S1ur · 13/07/2008 21:43

Is this true? because the Daily Mail reported it so obviously I need something more reliable than that

Last year Guardian reported 'there were no plans' for a state funeral.

Anyone heard this from anywhere other than the DM?

OP posts:
spongebrainbigpants · 22/07/2008 10:33

What a huge assumption to make kewcumber, how do you know our backgrounds and how we were affected by Thatcher's policies?!

And it wasn't just the miners in SW who were affected - what about the steel workers, the nurses, the teachers (in fact most public sector workers whom she had nothing but contempt for), those who died in the Falklands, those affected by the Poll Tax (great idea that was!), those who have been affected by the total decimation of the social housing stock in this country (and boy are we paying for that now), etc, etc, etc, etc, etc, etc

Her legacy is still being felt across the whole of society - if only it was as simple as she left power 18 years ago and that was it.

And no, of course, she didn't think she was being wicked. But she believed that money was all that mattered and that people who couldn't make money were utterly useless and should be despised, and people who could make money (no matter how they did it and who they destroyed in the process) should be lauded. Whether you think that is wicked is a matter of opinion . . .

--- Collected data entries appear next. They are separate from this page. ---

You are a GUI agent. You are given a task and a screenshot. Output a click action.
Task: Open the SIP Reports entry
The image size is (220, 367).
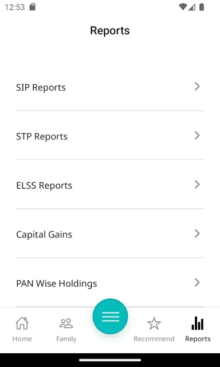[x=110, y=87]
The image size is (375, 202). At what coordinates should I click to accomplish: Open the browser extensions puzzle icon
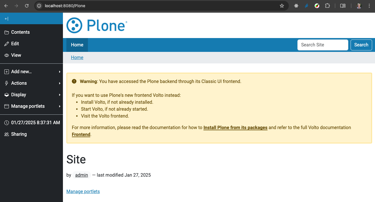click(327, 6)
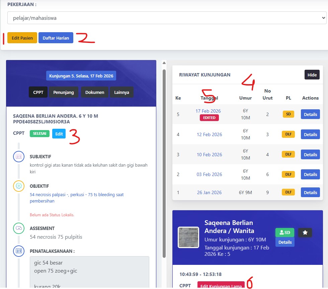Viewport: 328px width, 289px height.
Task: Click the Assesment cloud icon
Action: pos(18,228)

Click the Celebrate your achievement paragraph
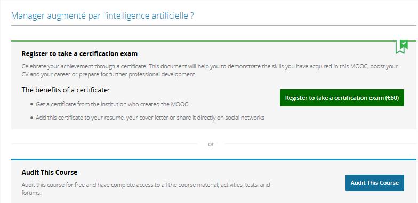coord(210,71)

Kewcumber · 22/07/2008 10:36

I didn;t say I was the only person affected! Many on this site arent old enough to have been directly affected, and weren;t, however strongly they feel about the Conservative policies of the time.

I was explaining that I agreed with UQD (about the glee over her death) despite being personally affected.

Kewcumber · 22/07/2008 10:42

there have been more UK servicemen and women killed in Iraq and Afganistan than were killed in the Falklands (and lets not get into civilian casualty comparisons) at least the Falklands was a reaction to an invasion of british territory.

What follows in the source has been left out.